> Information supplied
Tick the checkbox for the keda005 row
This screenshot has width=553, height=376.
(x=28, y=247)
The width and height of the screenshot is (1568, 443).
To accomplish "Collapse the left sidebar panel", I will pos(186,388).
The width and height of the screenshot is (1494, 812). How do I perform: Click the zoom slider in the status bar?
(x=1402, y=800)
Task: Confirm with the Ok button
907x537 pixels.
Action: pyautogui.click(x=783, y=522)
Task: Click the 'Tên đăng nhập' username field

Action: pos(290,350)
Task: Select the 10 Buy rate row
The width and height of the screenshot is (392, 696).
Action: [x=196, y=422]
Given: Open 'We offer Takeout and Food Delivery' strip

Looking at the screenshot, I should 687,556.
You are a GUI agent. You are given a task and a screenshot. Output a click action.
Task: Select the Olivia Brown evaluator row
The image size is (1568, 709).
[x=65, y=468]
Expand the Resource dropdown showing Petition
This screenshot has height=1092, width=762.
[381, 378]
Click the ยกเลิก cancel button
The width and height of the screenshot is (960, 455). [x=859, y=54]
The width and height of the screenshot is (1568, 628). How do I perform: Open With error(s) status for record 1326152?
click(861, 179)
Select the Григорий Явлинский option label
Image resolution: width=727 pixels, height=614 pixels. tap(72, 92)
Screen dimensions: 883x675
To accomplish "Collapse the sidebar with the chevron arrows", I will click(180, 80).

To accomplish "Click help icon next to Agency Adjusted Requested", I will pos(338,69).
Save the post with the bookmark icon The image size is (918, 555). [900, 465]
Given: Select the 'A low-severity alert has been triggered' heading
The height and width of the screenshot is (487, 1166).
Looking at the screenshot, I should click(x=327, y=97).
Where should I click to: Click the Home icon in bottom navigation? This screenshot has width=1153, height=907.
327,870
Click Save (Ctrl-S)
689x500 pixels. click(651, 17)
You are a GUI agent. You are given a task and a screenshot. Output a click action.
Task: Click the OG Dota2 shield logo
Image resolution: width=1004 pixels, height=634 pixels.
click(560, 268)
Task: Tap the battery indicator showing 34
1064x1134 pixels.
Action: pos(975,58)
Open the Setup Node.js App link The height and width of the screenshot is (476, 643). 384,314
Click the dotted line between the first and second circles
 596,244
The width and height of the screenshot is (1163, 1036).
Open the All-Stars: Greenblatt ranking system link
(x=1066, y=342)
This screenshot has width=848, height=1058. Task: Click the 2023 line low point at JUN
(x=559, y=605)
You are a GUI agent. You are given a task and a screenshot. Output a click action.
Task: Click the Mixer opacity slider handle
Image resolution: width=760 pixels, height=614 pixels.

> Task to complete
The answer is a count and nothing more: lines above that contain "Collapse".

> Written solution
2